More than 1 year has passed since last update.

ユーザがクリックするかしないか予測してみた.....(kaggle)

Last updated at 2022-11-14Posted at 2022-11-13

初めに

今回の記事はkaggleのデータにあるEffective Targetting of Advertismentsを使用しユーザが広告をクリックしたかどうかを２値分類で予測してみました。

データ

1 データの確認

import numpy as np
import pandas as pd
import seaborn as sns
import plotly.express as px
import matplotlib.pyplot as plt
import plotly.graph_objects as go
from plotly.subplots import make_subplots
from sklearn.impute import SimpleImputer
from sklearn.metrics import accuracy_score
from sklearn.preprocessing import LabelEncoder
from sklearn.model_selection import StratifiedKFold, train_test_split
from lightgbm import LGBMClassifier
import time
import warnings
warnings.filterwarnings('ignore')

from sklearn.decomposition import PCA #主成分分析
from sklearn.linear_model import LogisticRegression # ロジスティック回帰
from sklearn.neighbors import KNeighborsClassifier # K近傍法
from sklearn.svm import SVC # サポートベクターマシン
from sklearn.tree import DecisionTreeClassifier # 決定木
from sklearn.ensemble import RandomForestClassifier # ランダムフォレスト
from sklearn.ensemble import AdaBoostClassifier # AdaBoost
from sklearn.naive_bayes import GaussianNB # ナイーブ・ベイズ

df_all = pd.read_csv("/kaggle/input/advertising-ef/advertising_ef.csv")

df_all.head()

df_all.describe(include='all')

このようなデータになっています。

具体的に説明すると、

Daily Time Spent on Site:１日にどのくらいサイトに時間を使っているか？
Age: ユーザの年齢
Area Income: 地域の収入
Daily Internet Usage:毎日どのくらいインターネットを使うか？
Ad Topic Line:広告トピックライン(ここはuniqueが多すぎるので外しました)
City:町の名前(ここはuniqueが多すぎるので外しました)
Male:男女
Country:国の名前(ここはuniqueが多すぎるので外しました)
Timestamp:クリックした日時
Clicked on Ad:クリックしたかどうか？(ここが求めたい変数です。）

これらの変数を使用してユーザがクリックするかどうかを予測する。
これは2値分類ですね.....

2 前処理

df_all['Age'].fillna(df_all['Age'].median(),inplace=True)
df_all['Area Income'].fillna(df_all['Area Income'].mean(),inplace=True)
df_all['Daily_Time_Spent_on_Site'].fillna(df_all['Daily_Time_Spent_on_Site'].mean(),inplace=True)
df_all['Daily Internet Usage'].fillna(df_all['Daily Internet Usage'].mean(),inplace=True)

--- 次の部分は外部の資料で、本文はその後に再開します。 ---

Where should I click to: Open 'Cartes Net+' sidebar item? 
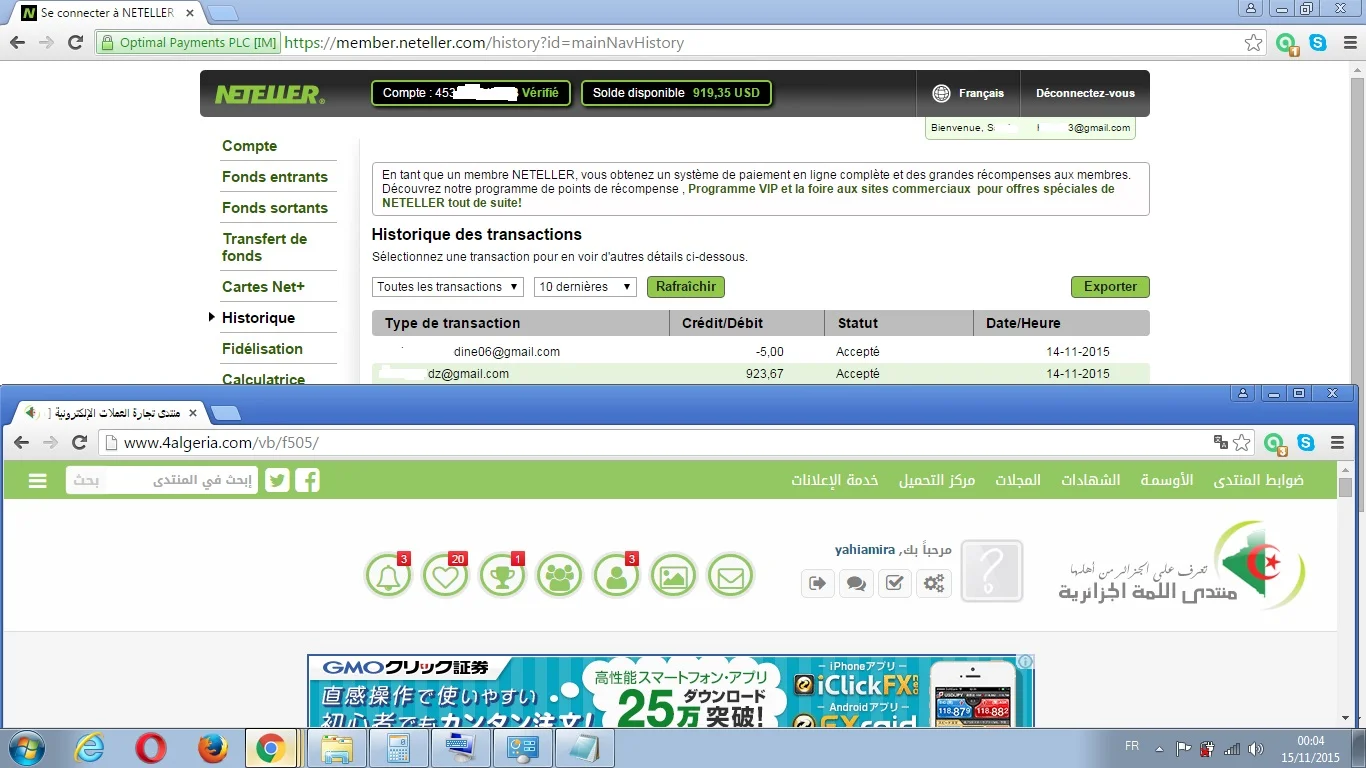click(x=263, y=287)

ここは平均と中央値が大体同じなので平均を使用しました。

不均衡データか確認

df_all['Clicked on Ad'].value_counts()

1    506
0    503
Name: Clicked on Ad, dtype: int64

偏りなし!!!

object_Dtype = ['Ad Topic Line', 'City', 'Country']
df_all[object_Dtype].describe(include=['O'])
df_all = df_all.drop(['Ad Topic Line', 'City', 'Country'], axis=1)

これら３つの変数は説明変数ですがuniqueが多すぎるためクリック予測に適さないと思い外しました。

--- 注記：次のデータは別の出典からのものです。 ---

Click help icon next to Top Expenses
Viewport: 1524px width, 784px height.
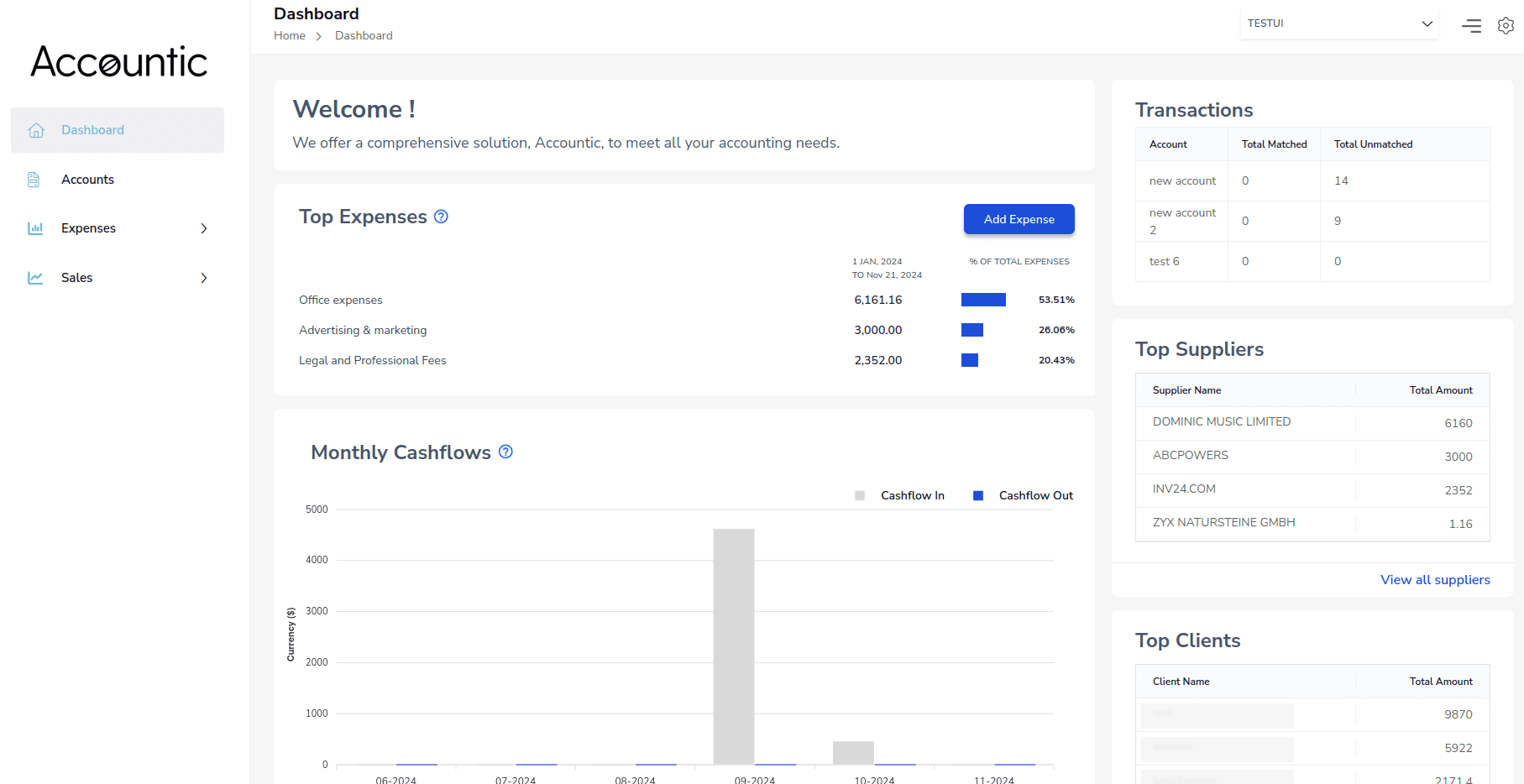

from sklearn.preprocessing import LabelEncoder
label_encoder = LabelEncoder()
df_all['Gender'] = label_encoder.fit_transform(df_all['Gender'])
df_all['Timestamp'] = pd.to_datetime(df_all['Timestamp'])
df_all['Month'] = df_all['Timestamp'].dt.month
df_all['Date'] = df_all['Timestamp'].dt.day
df_all['Hour'] = df_all['Timestamp'].dt.hour
df_all['Min'] = df_all['Timestamp'].dt.minute
df_all = df_all.drop(['Timestamp'], axis=1)

変数を増やし精度を上げるために寄与しました。
yearはすべてのデータが2016年なので使用しませんでした。

3 データの傾向を視覚化

df_all.iloc[:, :-1].describe().T.sort_values(by='std' , ascending = False)\
                     .style.background_gradient(cmap='GnBu')\
                     .bar(subset=["max"], color='#BB0000')\
                     .bar(subset=["mean",], color='green')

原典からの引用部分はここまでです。